Summary
In Sawyer the defendant was charged with unlawful sale presumably under the predecessors of 18 U.S.C. § 4704 4705, or the second clause of 21 U.S.C. § 174.
Summary of this case from United States v. SimonsOpinion
No. 11119.
Argued December 8, 1953.
Decided January 15, 1954.
Henry A. Wise, Jr., Wilmington, Del., for appellant.
Michael A. Poppiti, Asst. U.S. Atty., Wilmington, Del., for appellee.
Before KALODNER, STALEY, and HASTIE, Circuit Judges.
The appellant Sawyer was convicted by a jury under an indictment charging him with the unlawful selling of a quantity of heroin. The purchaser was a federal narcotics agent in search of evidence of dope peddling. On this appeal Sawyer claims that the trial judge committed reversible error in refusing to include certain points in his charge. More particularly he says that the court erred in denying a defense request that the court explain to the jury, in relation to conflicting evidence of what happened in this case, the difference in fact and in law between dealing with a purchaser as seller and acting for him as a procuring agent. He also says that the evidence created an issue of fact concerning entrapment which the court refused to mention in any way in its charge.
To determine whether there was occasion to charge the jury on these points we must see what circumstances the jury might have found, resolving all conflicts in testimony in favor of the defense. There was evidence that defendant and a companion were walking along a Wilmington street at about 5:30 p.m. on their way home from the plant where they both were employed. They passed a parked automobile in which a stranger sat talking to an acquaintance of theirs who was standing on the sidewalk. The stranger called Sawyer over to the car and asked "Can you get me some horse", the word "horse" being a slang expression for heroin. Sawyer remonstrated that he had a job and was not doing that sort of thing. The stranger repeated his request urging that he was "sick". But Sawyer and his companion left him and continued on their way. After they had walked a short distance the same two men intercepted them again. This time the stranger feigned a dramatic and violent seizure and begged Sawyer to get him something to relieve his distress. Sawyer, moved by this apparent suffering and knowing where heroin could be purchased, took twenty dollars as then proffered, went to a nearby hotel, purchased some heroin for twenty dollars and brought it back and gave it to the stranger. While prosecution witnesses told a different and perhaps more credible story, the jury might have credited the above outlined account.
In these circumstances, we think the court should at least have pointed out to the jury that if they believed that the federal agent asked the defendant to get some heroin for him and thereupon the defendant undertook to act in the prospective purchaser's behalf rather than his own, and in so doing purchased the drug from a third person with whom he was not associated in selling, and thereafter delivered it to the buyer, the defendant would not be a seller and could not be convicted under this indictment. This may be obvious to a lawyer, but we are not sure that in the circumstances of this case the distinction between a seller and a procuring agent was equally clear to laymen. The government having elected to charge the defendant with the crime of sale rather than illegal possession, the jury should have been alerted to the legal limitations of the sale concept in relation to the circumstances of this case.

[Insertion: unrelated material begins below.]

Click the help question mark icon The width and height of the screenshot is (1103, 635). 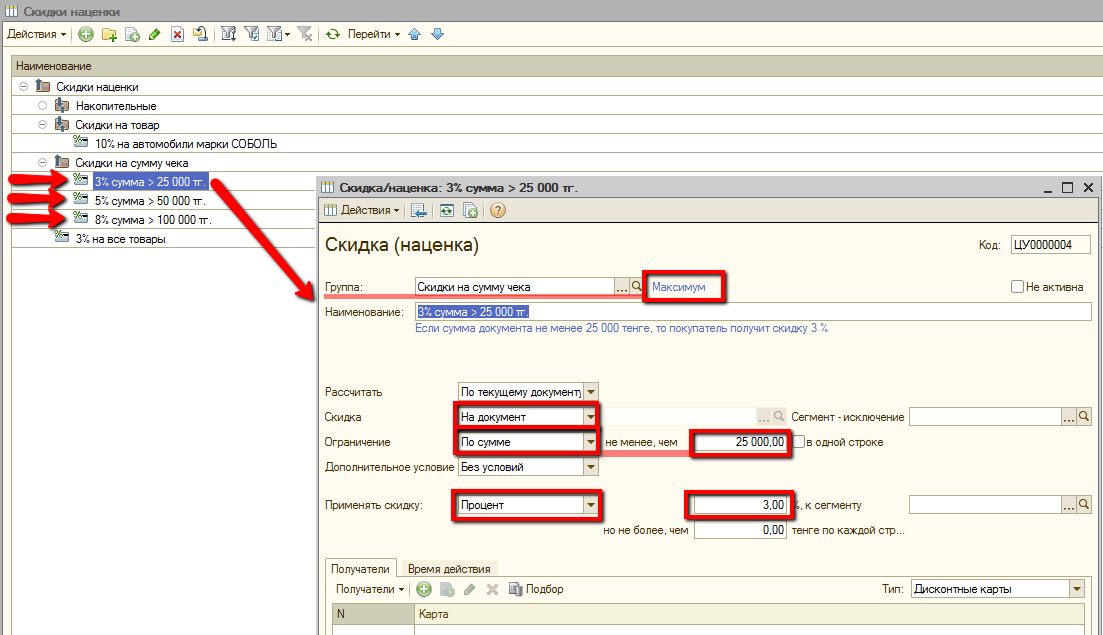(497, 210)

The second point is that even if it should be concluded that the defendant was a seller, the circumstances were such as to make the defense of entrapment a jury question. Both parties rely upon the leading case of Sorrells v. United States, 1932, 287 U.S. 435, 53 S.Ct. 210, 77 L.Ed. 413. The Supreme Court there quoted with approval the following language: "`When the criminal design originates, not with the accused, but is conceived in the mind of the government officers, and the accused is by persuasion, deceitful representation, or inducement lured into the commission of a criminal act, the government is estopped by sound public policy from prosecution therefor.'" 287 U.S. at page 445, 53 S.Ct. at page 214. Later, Chief Judge Biggs, speaking for this court, described the quoted language as the "guiding principle of the Sorrells case". See United States v. Roett, 1949, 172 F.2d 379, 381.

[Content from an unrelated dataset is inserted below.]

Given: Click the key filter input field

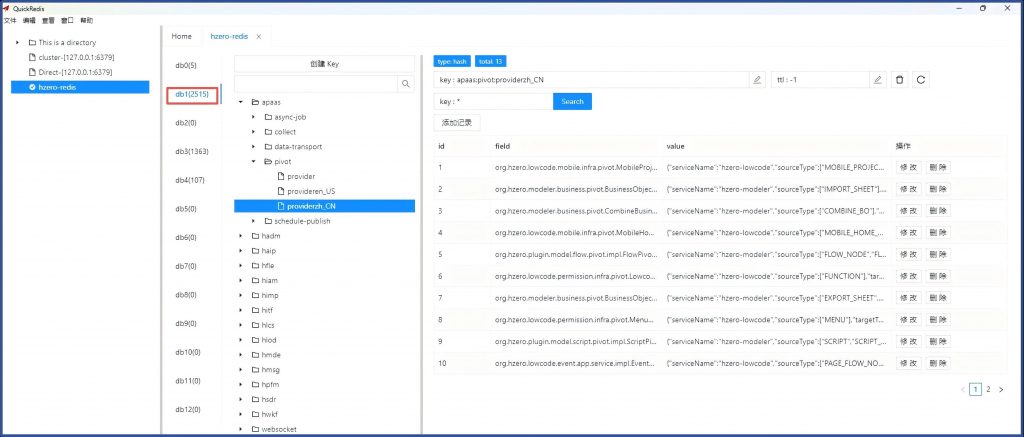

In the present case it seems not to be disputed that a public officer solicited the particular violation. But even so, there could be no entrapment if the defendant was already disposed to such wrongdoing, awaiting only an advantageous and apparently safe opportunity. Such disposition or its absence may be evidenced in various ways, including response to the particular request and, in some situations, by a revealing recent course of conduct or activity. We think the evidence in this case raised a sufficient question whether defendant was disposed to trade in narcotics or yielded to importunations contrary to his own inclination, so that the issue of entrapment should have been submitted to the jury with an appropriate explanation of the legal prerequisites of that defense.
We find no merit in any other contentions of the appellant.
For these reasons the judgment must be reversed and the cause remanded for new trial or other proceedings consistent with this opinion.